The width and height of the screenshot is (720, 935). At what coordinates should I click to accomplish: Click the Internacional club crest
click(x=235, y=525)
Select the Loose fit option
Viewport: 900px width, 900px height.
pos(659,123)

Requirement → Return all the data above, unaltered and complete.

Answer section →
The width and height of the screenshot is (720, 935). At what coordinates should I click to accomplish: Click the Internacional club crest
click(x=235, y=525)
Select the Loose fit option
Viewport: 900px width, 900px height.
pos(659,123)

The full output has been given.